Dr. Lee Merritt and Kate Dalley Expose the Rise of the Medical Technocracy
Dr. Lee Merritt breaks down the lies surounding our health issues.
She covers many of the misunderstandings that people have about contagion, viruses and lays out the true causes of disease.
https://www.bitchute.com/video/XSTmaLprdYVW/
Tim Morgan just recently wrote a very similar piece. We are definitely reaching the inflection point where reality has gotten too big to paper over. Great article Gail!
https://surplusenergyeconomics.wordpress.com/2022/10/19/242-the-dynamics-of-global-re-pricing/
‘But transactional activity can be inflated using monetary policies, and it’s perfectly possible for transactions to take place which add no economic value at all. This makes GDP a particularly poor metric for the measurement of prosperity in the economy.’

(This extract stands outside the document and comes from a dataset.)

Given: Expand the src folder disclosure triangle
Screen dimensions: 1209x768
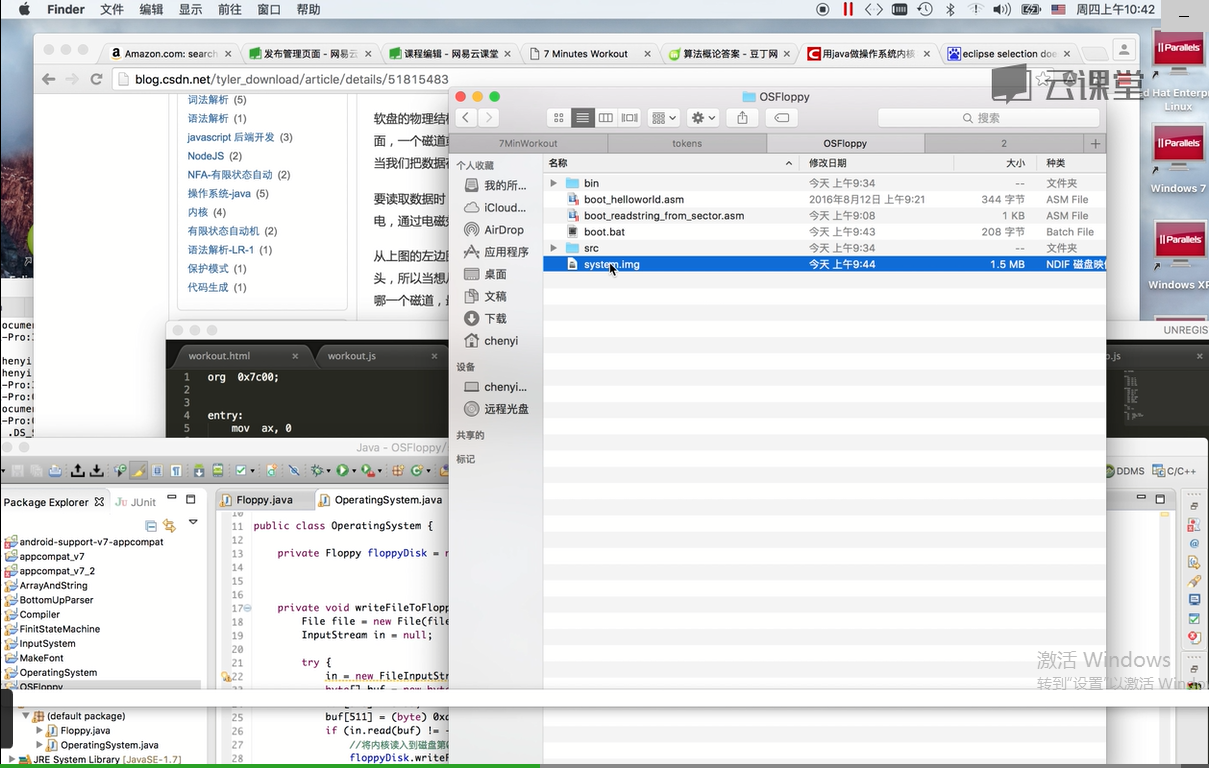Looking at the screenshot, I should pos(554,248).

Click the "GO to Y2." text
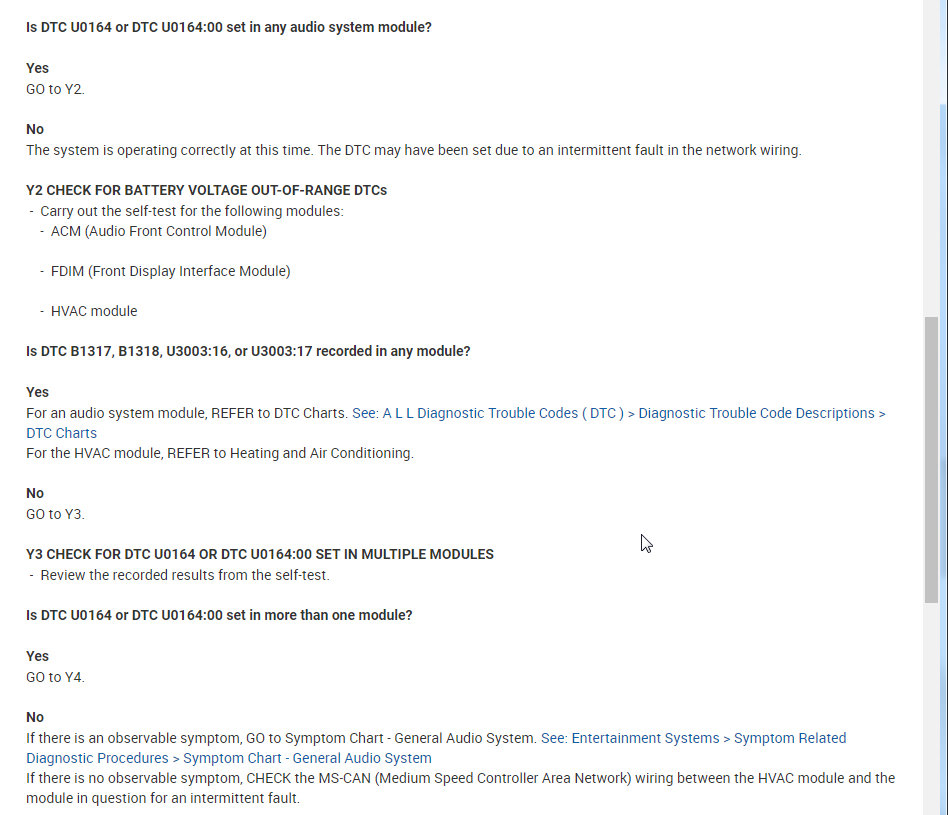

Ain’t that the truth; Govts have been masters of destroying value let alone adding no value.
Very good to read and thank you for the link…will share with a select few others!
Based on the principles outlined earlier, there are three things that we need to know. First, how much energy supply can we expect in the future?
Followed by lots of mumbo jumbo and graphs… ignore all that …
The answer is : ZERO.
Because humans will no longer exist.
There certainly is a lot of overlap between what Tim Morgan wrote and I wrote.
I can see some things that I wouldn’t say, such as:
“Transition to renewables is imperative, but there’s no guarantee that an economy based on wind-turbines, solar panels and batteries can be as large as the fossil-based economy of today. The probabilities are that it will be smaller.”
The situation is a lot worse that that. And he comes up with percentage changes by 2040 that don’t sound too bad.
But he can see a problem ahead too.
Tim is chronically over optimistic. I think he hopes to get mainstream acceptance and perhaps some sort of research commission, or think tank role.
Collapse? No way, it’s BAU or bust baby!
When you truly grasp how reliant everything is on diesel, you too tend to see how bad it is going to get, and that renewables can’t do much
ya but Tim thinks there is life after death …
Hopefully he is correct — humpty can be put back together — the injections are meant to cull the MORE-ONS… and Deagle nailed it.